● TEXT BLOCK
====

The estimate of the global correlation of forces in favor of imperialism – particularly American imperialism – was based at that time on a series of real facts as they emerged from the world conflict: the world-wide expansion of American imperialism, enormously developed and enriched during the war; the economic weakening of the USSR; the ultra-opportunist policy of the Soviet bureaucracy and the Communist Parties, thoroughly spoiling and even bringing into mortal danger the revolutionary positions and possibilities in the countries occupied by the Soviet army, the capitalist countries of Europe, and the colonies.
But the specific weight of each of these data, as well as the dynamism of the evolution of each of them, and especially their interaction, had not yet been properly evaluated. What handicapped a correct estimate of the dynamics of the situation at the outcome of the Second World War was especially the disappointments generated by the foreshadowed failure of the European revolution and by the behavior of the Soviet bureaucracy in the countries occupied by the Red army.
To the degree that it was becoming evident that the chances of the European revolution, real in a whole series of countries such as Italy, France, and Greece, ran the risk of being wasted by the ultra-opportunist conduct of the Communist Parties, and to the extent also that dual power continued in the occupied countries, our movement had a tendency to underestimate the Soviet Union’s ability to recuperate and victoriously to resist the pressure of American imperialism, then in full economic upsurge and at that time the sole possessor of the atomic bomb.
We were basing our revolutionary outlook especially on the aggravation of the contradictions of capitalism, on the advances of the colonial revolution, and on the role of the revolutionary Marxist vanguard in replacing the opportunist traditional leaderships.
In April 1946 was held the first postwar International Conference of the Fourth International, gathering together the representatives of the British, French, German, Belgian, Dutch, Swiss, Irish, Spanish, Canadian, and Palestinian sections, and those of certain other countries of the Western hemisphere and of the colonies.
The political orientation of our international movement at that period is quite clearly reflected in the principal political documents worked out by this conference: the Resolution on The New Imperialist Peace and the Building of the Parties of the Fourth International, and the Manifesto entitled Only Victorious Socialist Revolutions Can Prevent the Third World War.

====

● DATA
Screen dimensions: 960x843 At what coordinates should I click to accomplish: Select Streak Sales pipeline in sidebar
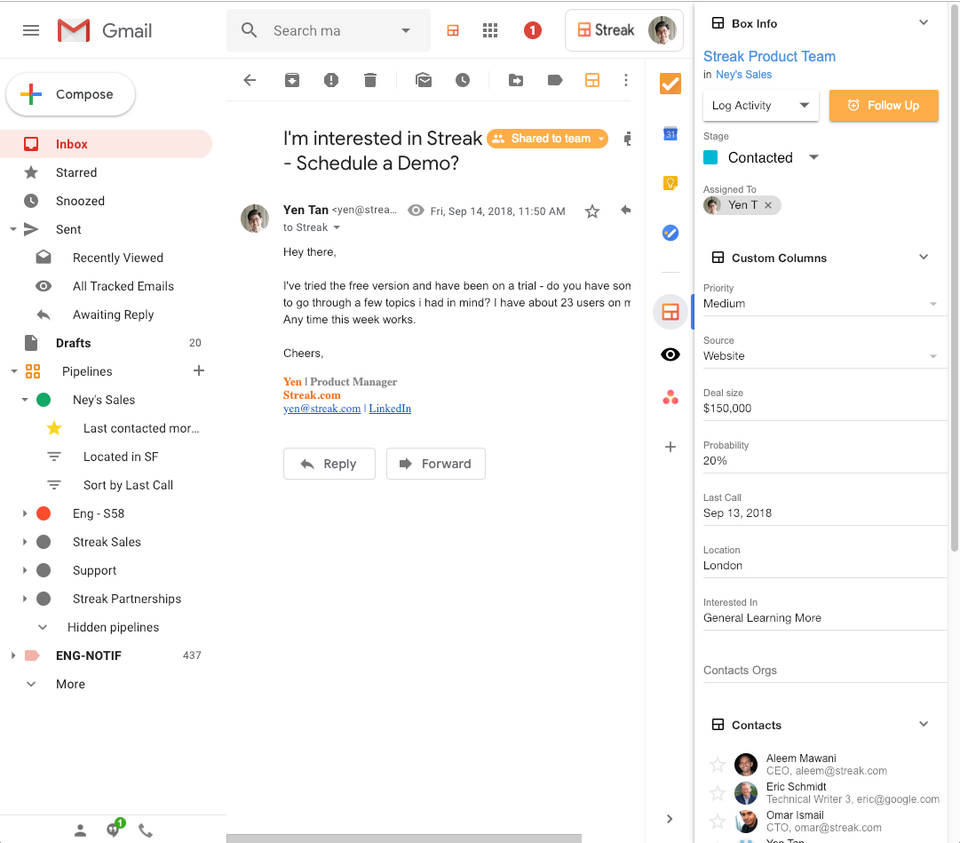coord(106,542)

====

● TASK INSTRUCTIONS
Copy out the full passage on the Fourth International's postwar assessment of world forces word for word. This material comes from a separate source.

● OUTPUT OF THE TASK
The estimate of the global correlation of forces in favor of imperialism – particularly American imperialism – was based at that time on a series of real facts as they emerged from the world conflict: the world-wide expansion of American imperialism, enormously developed and enriched during the war; the economic weakening of the USSR; the ultra-opportunist policy of the Soviet bureaucracy and the Communist Parties, thoroughly spoiling and even bringing into mortal danger the revolutionary positions and possibilities in the countries occupied by the Soviet army, the capitalist countries of Europe, and the colonies.
But the specific weight of each of these data, as well as the dynamism of the evolution of each of them, and especially their interaction, had not yet been properly evaluated. What handicapped a correct estimate of the dynamics of the situation at the outcome of the Second World War was especially the disappointments generated by the foreshadowed failure of the European revolution and by the behavior of the Soviet bureaucracy in the countries occupied by the Red army.
To the degree that it was becoming evident that the chances of the European revolution, real in a whole series of countries such as Italy, France, and Greece, ran the risk of being wasted by the ultra-opportunist conduct of the Communist Parties, and to the extent also that dual power continued in the occupied countries, our movement had a tendency to underestimate the Soviet Union’s ability to recuperate and victoriously to resist the pressure of American imperialism, then in full economic upsurge and at that time the sole possessor of the atomic bomb.
We were basing our revolutionary outlook especially on the aggravation of the contradictions of capitalism, on the advances of the colonial revolution, and on the role of the revolutionary Marxist vanguard in replacing the opportunist traditional leaderships.
In April 1946 was held the first postwar International Conference of the Fourth International, gathering together the representatives of the British, French, German, Belgian, Dutch, Swiss, Irish, Spanish, Canadian, and Palestinian sections, and those of certain other countries of the Western hemisphere and of the colonies.
The political orientation of our international movement at that period is quite clearly reflected in the principal political documents worked out by this conference: the Resolution on The New Imperialist Peace and the Building of the Parties of the Fourth International, and the Manifesto entitled Only Victorious Socialist Revolutions Can Prevent the Third World War.